(Beginning of Source information)

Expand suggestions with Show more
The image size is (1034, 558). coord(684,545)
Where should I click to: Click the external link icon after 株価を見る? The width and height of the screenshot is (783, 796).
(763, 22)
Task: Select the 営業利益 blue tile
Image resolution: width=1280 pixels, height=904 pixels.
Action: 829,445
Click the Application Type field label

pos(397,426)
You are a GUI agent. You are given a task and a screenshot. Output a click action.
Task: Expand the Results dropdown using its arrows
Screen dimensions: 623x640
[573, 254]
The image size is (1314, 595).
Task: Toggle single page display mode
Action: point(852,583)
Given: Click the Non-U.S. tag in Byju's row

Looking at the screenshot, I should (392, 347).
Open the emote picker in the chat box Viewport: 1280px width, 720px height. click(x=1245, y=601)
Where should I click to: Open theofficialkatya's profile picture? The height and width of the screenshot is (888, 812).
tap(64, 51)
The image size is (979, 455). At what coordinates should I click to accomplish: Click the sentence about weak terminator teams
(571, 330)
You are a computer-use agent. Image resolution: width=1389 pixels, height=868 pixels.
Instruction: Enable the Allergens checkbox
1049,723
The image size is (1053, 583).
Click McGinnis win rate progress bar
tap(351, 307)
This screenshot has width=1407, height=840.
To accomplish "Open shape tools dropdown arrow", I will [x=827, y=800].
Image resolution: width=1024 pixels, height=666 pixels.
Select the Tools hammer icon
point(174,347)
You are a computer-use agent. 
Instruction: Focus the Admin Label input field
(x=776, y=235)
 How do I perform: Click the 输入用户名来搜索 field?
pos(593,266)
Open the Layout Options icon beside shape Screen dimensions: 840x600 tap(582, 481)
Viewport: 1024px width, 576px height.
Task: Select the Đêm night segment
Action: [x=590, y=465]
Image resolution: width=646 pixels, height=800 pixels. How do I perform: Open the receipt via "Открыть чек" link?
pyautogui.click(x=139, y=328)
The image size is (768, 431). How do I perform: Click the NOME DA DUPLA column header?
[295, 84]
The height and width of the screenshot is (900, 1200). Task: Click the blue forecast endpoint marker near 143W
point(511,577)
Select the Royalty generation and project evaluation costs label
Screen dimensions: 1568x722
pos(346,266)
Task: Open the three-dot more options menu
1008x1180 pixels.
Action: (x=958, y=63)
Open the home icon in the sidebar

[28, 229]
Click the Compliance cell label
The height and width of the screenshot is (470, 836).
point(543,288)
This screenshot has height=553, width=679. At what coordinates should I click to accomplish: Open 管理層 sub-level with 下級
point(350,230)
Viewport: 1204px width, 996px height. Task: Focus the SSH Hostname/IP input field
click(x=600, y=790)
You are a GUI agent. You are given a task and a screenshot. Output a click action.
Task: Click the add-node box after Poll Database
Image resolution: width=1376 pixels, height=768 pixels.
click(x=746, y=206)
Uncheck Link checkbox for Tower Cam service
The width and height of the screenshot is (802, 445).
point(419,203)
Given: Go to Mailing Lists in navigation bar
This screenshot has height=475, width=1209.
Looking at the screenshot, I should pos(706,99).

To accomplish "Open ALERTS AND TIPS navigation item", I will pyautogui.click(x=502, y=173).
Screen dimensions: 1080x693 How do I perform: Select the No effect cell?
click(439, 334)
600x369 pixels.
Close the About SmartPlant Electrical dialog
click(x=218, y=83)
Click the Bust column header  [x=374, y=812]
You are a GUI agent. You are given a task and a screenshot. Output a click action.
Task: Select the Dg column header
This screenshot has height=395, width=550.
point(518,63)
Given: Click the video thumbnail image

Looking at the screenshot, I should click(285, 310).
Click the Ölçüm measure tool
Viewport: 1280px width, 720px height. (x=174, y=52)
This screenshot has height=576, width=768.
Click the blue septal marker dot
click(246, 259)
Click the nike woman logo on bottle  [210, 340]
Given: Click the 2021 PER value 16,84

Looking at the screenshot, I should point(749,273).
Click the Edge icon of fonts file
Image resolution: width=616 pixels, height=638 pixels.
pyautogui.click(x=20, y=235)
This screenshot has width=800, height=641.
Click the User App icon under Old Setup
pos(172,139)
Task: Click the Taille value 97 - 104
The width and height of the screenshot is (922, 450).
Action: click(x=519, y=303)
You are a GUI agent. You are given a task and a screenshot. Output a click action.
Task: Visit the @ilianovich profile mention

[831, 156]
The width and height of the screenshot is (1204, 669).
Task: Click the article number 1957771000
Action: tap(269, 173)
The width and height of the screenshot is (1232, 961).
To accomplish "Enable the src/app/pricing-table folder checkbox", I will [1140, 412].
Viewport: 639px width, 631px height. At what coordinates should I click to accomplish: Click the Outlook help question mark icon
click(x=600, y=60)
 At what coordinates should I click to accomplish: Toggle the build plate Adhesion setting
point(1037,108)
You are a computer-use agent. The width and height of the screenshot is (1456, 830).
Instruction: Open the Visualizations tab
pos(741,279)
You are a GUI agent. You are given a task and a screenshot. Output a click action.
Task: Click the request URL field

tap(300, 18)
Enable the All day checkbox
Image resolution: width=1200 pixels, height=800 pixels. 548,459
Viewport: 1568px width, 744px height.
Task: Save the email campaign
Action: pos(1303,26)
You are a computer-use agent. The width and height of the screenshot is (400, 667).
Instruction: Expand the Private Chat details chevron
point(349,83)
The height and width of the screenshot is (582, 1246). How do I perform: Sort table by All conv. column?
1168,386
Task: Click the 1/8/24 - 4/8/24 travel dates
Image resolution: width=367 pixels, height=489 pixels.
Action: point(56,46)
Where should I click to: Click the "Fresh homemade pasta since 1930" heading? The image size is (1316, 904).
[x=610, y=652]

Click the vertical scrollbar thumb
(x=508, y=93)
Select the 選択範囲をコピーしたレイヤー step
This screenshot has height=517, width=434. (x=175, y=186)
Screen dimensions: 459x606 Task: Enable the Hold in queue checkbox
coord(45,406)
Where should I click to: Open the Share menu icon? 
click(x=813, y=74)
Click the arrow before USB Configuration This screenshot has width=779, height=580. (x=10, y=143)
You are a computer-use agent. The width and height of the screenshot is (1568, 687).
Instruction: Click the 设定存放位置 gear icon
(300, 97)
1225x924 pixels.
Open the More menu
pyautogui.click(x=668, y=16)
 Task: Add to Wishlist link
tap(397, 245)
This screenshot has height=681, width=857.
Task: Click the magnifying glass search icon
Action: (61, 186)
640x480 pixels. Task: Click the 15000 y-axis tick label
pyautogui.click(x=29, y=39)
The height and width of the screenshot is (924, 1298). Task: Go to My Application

(End of Source information)

In the entries above, one line contains "Given: Click the 2021 PER value 16,84" and another contains "Task: Click the Taille value 97 - 104". Reproduce exactly those two lines and the lines between them, nothing else.

> **Answer box**
Given: Click the 2021 PER value 16,84

Looking at the screenshot, I should point(749,273).
Click the Edge icon of fonts file
Image resolution: width=616 pixels, height=638 pixels.
pyautogui.click(x=20, y=235)
This screenshot has width=800, height=641.
Click the User App icon under Old Setup
pos(172,139)
Task: Click the Taille value 97 - 104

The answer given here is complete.